(Records of locating words and elements)
▬▬▬▬▬▬

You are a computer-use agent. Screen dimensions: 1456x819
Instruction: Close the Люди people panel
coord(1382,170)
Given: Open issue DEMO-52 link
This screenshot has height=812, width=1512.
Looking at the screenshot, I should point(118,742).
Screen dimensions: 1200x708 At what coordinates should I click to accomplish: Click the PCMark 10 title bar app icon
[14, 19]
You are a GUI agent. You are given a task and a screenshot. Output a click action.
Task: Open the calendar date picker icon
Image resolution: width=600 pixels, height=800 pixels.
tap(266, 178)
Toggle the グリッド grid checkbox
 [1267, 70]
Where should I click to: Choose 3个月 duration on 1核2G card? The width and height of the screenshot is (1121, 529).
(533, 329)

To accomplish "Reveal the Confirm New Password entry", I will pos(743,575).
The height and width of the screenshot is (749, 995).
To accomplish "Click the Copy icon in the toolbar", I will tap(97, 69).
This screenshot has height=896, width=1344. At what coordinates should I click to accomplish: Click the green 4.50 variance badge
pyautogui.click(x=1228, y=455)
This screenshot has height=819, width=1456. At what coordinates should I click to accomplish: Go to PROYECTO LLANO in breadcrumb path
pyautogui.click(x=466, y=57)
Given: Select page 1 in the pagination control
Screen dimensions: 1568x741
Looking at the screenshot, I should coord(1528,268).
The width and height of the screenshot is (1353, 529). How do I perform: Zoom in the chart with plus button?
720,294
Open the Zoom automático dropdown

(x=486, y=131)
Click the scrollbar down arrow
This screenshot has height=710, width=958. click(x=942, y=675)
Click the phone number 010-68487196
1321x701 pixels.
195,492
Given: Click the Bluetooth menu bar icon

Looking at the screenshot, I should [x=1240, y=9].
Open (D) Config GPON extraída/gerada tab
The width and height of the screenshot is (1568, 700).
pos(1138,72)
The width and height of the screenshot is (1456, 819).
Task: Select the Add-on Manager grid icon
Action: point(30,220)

▬▬▬▬▬▬

#### What you have to do
Reproduce each line of the records above without any change.

#### Task answer
You are a computer-use agent. Screen dimensions: 1456x819
Instruction: Close the Люди people panel
coord(1382,170)
Given: Open issue DEMO-52 link
This screenshot has height=812, width=1512.
Looking at the screenshot, I should point(118,742).
Screen dimensions: 1200x708 At what coordinates should I click to accomplish: Click the PCMark 10 title bar app icon
[14, 19]
You are a GUI agent. You are given a task and a screenshot. Output a click action.
Task: Open the calendar date picker icon
Image resolution: width=600 pixels, height=800 pixels.
tap(266, 178)
Toggle the グリッド grid checkbox
 [1267, 70]
Where should I click to: Choose 3个月 duration on 1核2G card? The width and height of the screenshot is (1121, 529).
(533, 329)

To accomplish "Reveal the Confirm New Password entry", I will pos(743,575).
The height and width of the screenshot is (749, 995).
To accomplish "Click the Copy icon in the toolbar", I will tap(97, 69).
This screenshot has height=896, width=1344. At what coordinates should I click to accomplish: Click the green 4.50 variance badge
pyautogui.click(x=1228, y=455)
This screenshot has height=819, width=1456. At what coordinates should I click to accomplish: Go to PROYECTO LLANO in breadcrumb path
pyautogui.click(x=466, y=57)
Given: Select page 1 in the pagination control
Screen dimensions: 1568x741
Looking at the screenshot, I should coord(1528,268).
The width and height of the screenshot is (1353, 529). How do I perform: Zoom in the chart with plus button?
720,294
Open the Zoom automático dropdown

(x=486, y=131)
Click the scrollbar down arrow
This screenshot has height=710, width=958. click(x=942, y=675)
Click the phone number 010-68487196
1321x701 pixels.
195,492
Given: Click the Bluetooth menu bar icon

Looking at the screenshot, I should [x=1240, y=9].
Open (D) Config GPON extraída/gerada tab
The width and height of the screenshot is (1568, 700).
pos(1138,72)
The width and height of the screenshot is (1456, 819).
Task: Select the Add-on Manager grid icon
Action: point(30,220)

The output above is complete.